Welcome back. It's summer, things are slow. My sleeping patterns are changing. And thus we bring you some fresh content.

We lead off today with Warren Bernard's epic tale of a 1917 baseball game played in Chicago by some of the world's greatest cartoonists:

The “home team” for this game was deemed to be the Chicago Herald. Pitching for the home team was a young, raw talent (both baseball and cartoon-wise), 22-year-old Elsie Crisler Segar. Segar joined the Herald staff a few years prior to the game, following an introduction by the famed Richard Outcault. In March 1916, he began his run as the cartoonist for Charlie Chaplin’s Comic Capers, the strip by which the audience at the game would have recognized his name. In 1917, he was two years away from starting Thimble Theater and a dozen years out from creating his character masterpiece, Popeye.

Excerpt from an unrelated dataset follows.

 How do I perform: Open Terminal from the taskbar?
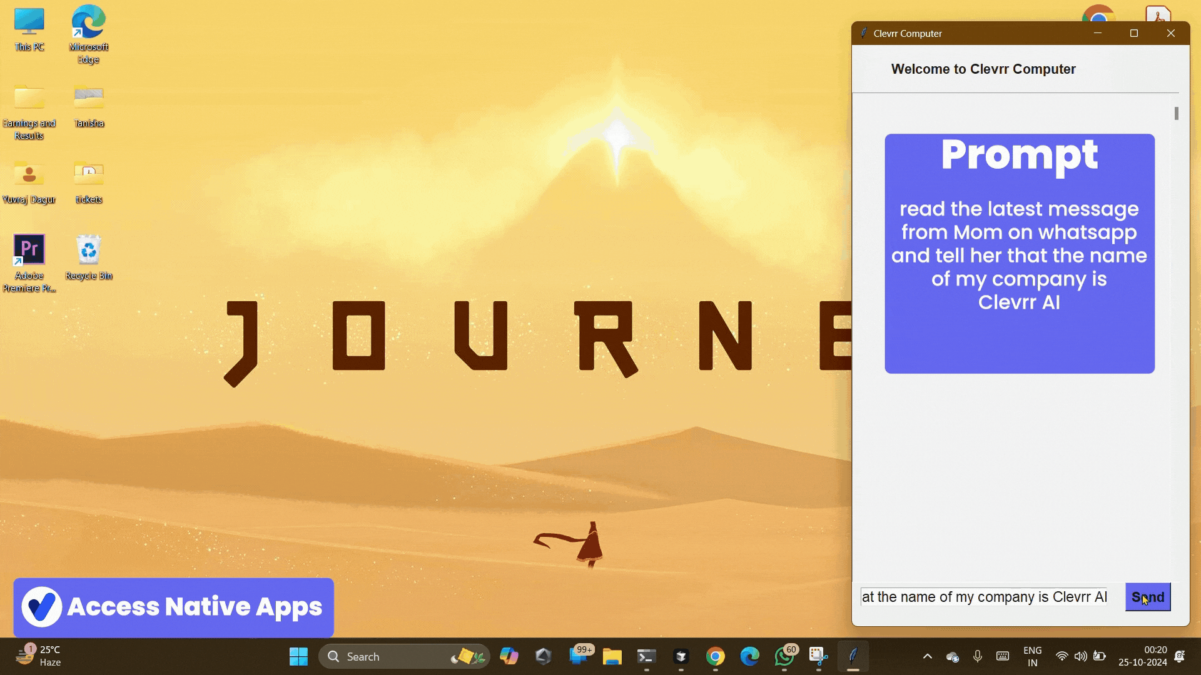point(646,656)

There are a trillion amazing things about Warren's discovery (and, as far as we know, it really is his discovery -- this game has gone unmentioned): First, cartoonists once played baseball. Second, it says a lot about the lives these guys led in relation to the public -- they were actually celebrities in a sense. Third: Holy shit, Frank King and E.C. Segar played baseball together. Anyhow, besides this amazing bit of archeology, Warren is the co-author of the upcoming book Drawing Power: A Compendium of Cartoon Advertising, and Mail Order Geniuses, covering the old correspondence courses. He's also the executive director of SPX. That Warren: A man of many talents.

And Frank Santoro manages to squeeze in his third color workbook between traveling and exhibiting and everything else.

And elsewhere:

I, like everyone else, love these short self-interviews by Kim Thompson. Here's one on an upcoming Tardi book.

Finally, Myron Fass, the much maligned maniac behind some of our goriest, gnarliest horror comics, also made some pretty good ones himself.